The İstanbul Chief Public Prosecutor’s Office on Tuesday issued detention warrants for 15 lawyers over alleged links to the movement. Police conducted operations across nine provinces to detain the suspects.
The same office in a separate investigation on Wednesday ordered the detention of 19 people including teachers and active duty and dismissed police officers. Detention warrants for 17 former police officers were also issued on Wednesday over alleged Gülen links by the Gaziantep Chief Public Prosecutor’s Office in southeastern Turkey.
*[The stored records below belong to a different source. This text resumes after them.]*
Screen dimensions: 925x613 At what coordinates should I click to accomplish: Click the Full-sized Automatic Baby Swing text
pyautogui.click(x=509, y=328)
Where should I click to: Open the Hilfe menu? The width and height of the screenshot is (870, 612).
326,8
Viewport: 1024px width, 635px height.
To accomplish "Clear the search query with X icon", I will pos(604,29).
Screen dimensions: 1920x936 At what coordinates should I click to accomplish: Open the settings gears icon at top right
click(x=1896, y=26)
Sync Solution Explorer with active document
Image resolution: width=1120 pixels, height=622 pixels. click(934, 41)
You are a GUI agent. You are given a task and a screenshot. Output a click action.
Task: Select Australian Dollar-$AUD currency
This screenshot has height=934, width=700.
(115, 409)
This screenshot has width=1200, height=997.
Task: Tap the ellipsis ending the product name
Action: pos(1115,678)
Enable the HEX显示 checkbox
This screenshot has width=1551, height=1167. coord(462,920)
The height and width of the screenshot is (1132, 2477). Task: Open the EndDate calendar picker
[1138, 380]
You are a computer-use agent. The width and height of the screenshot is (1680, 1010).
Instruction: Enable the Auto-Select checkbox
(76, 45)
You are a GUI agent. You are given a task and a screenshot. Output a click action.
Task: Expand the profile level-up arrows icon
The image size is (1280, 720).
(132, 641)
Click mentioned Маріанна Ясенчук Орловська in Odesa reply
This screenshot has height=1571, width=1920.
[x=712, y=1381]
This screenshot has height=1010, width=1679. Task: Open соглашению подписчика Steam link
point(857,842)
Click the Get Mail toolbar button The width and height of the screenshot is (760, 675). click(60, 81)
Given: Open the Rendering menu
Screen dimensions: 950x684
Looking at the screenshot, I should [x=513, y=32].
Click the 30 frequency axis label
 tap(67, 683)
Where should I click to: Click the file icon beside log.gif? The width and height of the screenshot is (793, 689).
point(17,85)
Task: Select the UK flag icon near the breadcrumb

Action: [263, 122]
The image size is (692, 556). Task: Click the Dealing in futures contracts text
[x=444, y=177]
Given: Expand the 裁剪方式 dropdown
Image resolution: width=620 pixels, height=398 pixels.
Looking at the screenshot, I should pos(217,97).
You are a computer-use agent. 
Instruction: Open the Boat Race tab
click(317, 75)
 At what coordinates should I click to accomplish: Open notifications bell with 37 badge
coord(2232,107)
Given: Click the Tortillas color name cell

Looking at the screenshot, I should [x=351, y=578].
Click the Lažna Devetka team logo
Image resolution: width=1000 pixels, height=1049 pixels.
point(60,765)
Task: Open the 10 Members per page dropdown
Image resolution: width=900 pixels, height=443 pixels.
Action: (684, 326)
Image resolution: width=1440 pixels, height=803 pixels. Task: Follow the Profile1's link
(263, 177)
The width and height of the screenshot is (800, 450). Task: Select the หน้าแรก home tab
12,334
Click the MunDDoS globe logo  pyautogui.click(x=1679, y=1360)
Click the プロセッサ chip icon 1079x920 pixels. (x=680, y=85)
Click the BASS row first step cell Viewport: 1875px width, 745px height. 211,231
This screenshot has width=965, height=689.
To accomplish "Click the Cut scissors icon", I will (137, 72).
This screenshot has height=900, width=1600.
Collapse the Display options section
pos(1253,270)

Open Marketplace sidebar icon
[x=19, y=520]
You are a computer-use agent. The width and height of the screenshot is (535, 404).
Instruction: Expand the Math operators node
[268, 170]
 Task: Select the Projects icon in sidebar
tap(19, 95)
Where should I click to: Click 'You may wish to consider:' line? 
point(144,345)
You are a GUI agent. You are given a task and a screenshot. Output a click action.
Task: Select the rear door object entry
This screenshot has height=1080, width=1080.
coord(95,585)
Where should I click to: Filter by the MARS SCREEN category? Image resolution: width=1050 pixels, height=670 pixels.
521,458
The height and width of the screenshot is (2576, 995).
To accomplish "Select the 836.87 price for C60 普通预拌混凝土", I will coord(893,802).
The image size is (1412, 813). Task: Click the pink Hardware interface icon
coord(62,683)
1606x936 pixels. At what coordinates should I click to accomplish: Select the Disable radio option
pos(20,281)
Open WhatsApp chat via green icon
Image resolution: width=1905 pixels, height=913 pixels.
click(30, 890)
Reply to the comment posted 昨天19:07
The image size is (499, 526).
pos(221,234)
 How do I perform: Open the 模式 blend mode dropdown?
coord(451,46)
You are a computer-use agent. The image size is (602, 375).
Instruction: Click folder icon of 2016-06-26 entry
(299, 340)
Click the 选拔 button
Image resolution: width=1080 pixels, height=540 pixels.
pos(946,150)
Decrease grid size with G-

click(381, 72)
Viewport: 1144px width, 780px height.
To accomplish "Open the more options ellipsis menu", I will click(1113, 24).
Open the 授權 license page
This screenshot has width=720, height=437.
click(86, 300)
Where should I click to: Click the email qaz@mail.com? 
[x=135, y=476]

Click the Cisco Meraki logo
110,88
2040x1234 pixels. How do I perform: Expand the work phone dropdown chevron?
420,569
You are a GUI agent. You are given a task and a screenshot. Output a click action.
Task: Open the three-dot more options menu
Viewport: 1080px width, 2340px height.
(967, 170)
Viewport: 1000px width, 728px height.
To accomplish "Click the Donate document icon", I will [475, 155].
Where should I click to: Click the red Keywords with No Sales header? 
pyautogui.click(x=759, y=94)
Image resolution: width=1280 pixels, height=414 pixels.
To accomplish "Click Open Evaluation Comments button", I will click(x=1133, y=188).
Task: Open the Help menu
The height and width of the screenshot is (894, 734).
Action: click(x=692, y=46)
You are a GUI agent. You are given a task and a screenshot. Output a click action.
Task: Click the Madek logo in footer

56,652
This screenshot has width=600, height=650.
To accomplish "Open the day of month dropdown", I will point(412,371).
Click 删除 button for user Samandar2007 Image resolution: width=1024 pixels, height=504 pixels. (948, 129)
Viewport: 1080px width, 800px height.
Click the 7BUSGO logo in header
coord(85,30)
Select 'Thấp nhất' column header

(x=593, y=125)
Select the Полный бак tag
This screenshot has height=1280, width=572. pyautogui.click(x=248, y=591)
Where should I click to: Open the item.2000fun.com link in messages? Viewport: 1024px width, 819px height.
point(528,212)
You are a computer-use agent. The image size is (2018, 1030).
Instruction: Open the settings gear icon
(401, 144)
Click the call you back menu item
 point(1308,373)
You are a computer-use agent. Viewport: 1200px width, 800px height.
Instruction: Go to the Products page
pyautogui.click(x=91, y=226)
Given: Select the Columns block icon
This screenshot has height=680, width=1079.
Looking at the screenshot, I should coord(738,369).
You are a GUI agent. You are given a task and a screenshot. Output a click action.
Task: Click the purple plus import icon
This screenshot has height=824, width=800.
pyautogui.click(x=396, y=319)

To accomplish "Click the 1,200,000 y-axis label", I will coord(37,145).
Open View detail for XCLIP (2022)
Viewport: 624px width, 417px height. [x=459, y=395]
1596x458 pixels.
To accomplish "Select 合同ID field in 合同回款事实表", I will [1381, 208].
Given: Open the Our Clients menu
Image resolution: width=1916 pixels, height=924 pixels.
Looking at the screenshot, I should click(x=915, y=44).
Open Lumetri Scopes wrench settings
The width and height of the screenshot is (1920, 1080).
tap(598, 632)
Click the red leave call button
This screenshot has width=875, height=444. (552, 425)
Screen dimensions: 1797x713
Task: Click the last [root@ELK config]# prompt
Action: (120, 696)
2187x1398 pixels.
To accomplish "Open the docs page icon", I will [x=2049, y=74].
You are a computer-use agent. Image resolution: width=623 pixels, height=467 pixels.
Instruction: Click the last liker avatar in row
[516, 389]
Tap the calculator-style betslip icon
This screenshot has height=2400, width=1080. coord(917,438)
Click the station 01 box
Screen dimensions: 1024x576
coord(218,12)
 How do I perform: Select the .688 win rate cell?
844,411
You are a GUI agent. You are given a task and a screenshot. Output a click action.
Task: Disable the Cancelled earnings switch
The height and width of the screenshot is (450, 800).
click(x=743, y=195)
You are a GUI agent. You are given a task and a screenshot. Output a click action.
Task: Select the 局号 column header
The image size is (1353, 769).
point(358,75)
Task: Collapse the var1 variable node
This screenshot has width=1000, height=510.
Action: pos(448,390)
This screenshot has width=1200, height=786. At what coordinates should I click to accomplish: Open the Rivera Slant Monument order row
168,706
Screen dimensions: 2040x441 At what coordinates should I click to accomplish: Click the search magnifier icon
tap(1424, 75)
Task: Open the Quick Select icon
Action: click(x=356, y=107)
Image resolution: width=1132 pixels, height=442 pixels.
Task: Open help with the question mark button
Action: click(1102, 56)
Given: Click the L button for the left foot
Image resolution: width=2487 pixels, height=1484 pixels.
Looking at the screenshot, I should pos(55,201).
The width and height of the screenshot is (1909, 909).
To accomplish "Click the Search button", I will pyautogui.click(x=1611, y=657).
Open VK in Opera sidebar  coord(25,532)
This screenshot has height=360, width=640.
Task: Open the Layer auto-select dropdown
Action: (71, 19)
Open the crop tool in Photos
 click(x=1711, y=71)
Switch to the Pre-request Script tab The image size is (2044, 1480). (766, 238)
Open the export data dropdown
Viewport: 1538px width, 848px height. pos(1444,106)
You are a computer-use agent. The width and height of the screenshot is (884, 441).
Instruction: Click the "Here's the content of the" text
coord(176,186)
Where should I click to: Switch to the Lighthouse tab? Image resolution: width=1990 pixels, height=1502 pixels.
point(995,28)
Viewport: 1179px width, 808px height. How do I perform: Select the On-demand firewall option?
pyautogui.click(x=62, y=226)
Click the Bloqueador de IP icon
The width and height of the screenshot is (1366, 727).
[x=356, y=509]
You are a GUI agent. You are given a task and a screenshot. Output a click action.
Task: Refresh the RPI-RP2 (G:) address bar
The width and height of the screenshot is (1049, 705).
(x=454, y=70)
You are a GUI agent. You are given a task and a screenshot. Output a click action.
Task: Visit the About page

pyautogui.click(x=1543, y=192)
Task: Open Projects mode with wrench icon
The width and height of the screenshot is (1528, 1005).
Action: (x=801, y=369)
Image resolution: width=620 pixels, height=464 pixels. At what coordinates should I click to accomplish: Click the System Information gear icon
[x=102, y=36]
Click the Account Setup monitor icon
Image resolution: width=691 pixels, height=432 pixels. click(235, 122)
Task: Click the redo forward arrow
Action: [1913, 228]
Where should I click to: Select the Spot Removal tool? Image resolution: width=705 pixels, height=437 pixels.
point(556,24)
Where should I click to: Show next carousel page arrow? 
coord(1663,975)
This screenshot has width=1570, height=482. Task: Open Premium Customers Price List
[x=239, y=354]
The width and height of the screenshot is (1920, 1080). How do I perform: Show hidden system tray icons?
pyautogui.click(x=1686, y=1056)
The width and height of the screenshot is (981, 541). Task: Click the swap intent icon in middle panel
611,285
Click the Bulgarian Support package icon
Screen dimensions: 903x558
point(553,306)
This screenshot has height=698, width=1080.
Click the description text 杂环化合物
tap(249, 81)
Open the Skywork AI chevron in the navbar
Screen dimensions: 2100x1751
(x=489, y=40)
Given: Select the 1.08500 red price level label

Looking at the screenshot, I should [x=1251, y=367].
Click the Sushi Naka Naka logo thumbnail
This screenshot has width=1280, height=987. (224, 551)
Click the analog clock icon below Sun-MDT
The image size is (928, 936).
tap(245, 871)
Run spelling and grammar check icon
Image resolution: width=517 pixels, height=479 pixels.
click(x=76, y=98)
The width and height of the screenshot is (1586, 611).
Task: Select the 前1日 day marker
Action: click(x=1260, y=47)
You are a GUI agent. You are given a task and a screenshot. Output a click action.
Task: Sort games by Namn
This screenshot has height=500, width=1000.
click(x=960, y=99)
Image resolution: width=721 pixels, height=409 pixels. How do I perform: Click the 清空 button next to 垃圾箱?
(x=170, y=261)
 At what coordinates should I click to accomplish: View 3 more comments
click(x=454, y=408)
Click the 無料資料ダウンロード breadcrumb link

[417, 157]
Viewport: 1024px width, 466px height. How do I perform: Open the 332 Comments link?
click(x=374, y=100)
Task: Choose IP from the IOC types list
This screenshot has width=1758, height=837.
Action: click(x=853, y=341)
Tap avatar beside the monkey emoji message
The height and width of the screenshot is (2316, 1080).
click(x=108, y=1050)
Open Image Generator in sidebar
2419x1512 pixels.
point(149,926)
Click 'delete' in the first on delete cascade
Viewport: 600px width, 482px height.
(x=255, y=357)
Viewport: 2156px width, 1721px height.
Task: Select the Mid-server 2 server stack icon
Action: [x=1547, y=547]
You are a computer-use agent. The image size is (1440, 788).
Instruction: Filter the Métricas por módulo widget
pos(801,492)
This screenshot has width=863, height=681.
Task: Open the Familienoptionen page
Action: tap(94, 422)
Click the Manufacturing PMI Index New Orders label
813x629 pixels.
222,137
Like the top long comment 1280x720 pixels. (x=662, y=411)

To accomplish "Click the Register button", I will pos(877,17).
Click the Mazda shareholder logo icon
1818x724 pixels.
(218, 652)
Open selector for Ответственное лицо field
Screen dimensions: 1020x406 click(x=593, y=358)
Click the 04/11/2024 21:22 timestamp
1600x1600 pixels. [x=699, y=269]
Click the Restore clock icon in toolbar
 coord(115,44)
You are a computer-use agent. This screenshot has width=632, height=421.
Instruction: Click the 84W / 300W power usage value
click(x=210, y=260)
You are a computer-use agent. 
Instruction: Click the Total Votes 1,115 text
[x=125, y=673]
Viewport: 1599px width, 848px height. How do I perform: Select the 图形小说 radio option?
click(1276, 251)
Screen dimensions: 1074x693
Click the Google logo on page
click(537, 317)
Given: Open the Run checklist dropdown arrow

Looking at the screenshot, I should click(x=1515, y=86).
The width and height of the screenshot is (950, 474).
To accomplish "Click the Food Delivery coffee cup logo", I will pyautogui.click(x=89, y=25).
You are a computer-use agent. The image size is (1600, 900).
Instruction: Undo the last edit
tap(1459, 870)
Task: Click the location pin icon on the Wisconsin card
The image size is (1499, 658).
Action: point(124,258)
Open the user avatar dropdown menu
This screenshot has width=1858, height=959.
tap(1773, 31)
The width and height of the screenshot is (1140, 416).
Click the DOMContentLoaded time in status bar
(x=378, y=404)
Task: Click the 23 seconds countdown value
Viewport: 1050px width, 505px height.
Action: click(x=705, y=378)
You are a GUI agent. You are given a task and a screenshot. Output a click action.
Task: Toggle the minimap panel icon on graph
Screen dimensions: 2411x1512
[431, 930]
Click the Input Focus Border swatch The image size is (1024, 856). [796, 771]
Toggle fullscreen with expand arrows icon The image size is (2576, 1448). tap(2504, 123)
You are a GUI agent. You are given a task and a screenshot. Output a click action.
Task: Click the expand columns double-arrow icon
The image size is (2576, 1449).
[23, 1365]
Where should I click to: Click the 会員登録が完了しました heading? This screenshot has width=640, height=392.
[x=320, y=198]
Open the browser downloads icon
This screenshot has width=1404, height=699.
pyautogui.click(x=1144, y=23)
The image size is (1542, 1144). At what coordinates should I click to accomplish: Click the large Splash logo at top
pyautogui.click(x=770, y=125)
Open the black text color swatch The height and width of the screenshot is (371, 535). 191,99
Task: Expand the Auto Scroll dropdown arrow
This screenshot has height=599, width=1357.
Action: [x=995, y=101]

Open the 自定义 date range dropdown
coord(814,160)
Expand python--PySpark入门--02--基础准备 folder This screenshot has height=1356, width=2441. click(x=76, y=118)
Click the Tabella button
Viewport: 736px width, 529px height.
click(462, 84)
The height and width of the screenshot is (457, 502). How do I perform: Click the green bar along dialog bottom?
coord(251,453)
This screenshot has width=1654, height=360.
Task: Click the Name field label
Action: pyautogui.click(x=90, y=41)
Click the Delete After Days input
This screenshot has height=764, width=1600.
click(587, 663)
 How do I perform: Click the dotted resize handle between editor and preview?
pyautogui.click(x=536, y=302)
Turkish President Recep Tayyip Erdoğan has been targeting followers of the Gülen movement, inspired by US-based Turkish Muslim cleric Fethullah Gülen, since the corruption investigations of December 17-25, 2013, which implicated then-Prime Minister Erdoğan, his family members, and his inner circle.
Dismissing the investigations as a Gülenist coup and conspiracy against his government, Erdoğan designated the movement as a terrorist organization and began to target its members. He intensified the crackdown on the movement following an abortive putsch on July 15, 2016 that he accused Gülen of masterminding. Gülen and the movement strongly deny involvement in the coup attempt or any terrorist activity.
Turkish police today detained 19 former police academy students as part of an İstanbul-based operation due to their alleged links to the movement after prosecutors issued detention warrants for 33 of them.
Turkish Interior Minister Süleyman Soylu said on February 20 that a total of 622,646 people have been the subject of investigation and 301,932 have been detained, while 96,000 others have been jailed due to alleged links to the Gülen movement since the failed coup. The minister said there are currently 25,467 people in Turkey’s prisons who were jailed on alleged links to the movement.
The government also removed more than 130,000 civil servants from their jobs on alleged Gülen links following the coup attempt.
In addition to the thousands who were jailed, scores of other Gülen movement followers had to flee Turkey to avoid the government crackdown.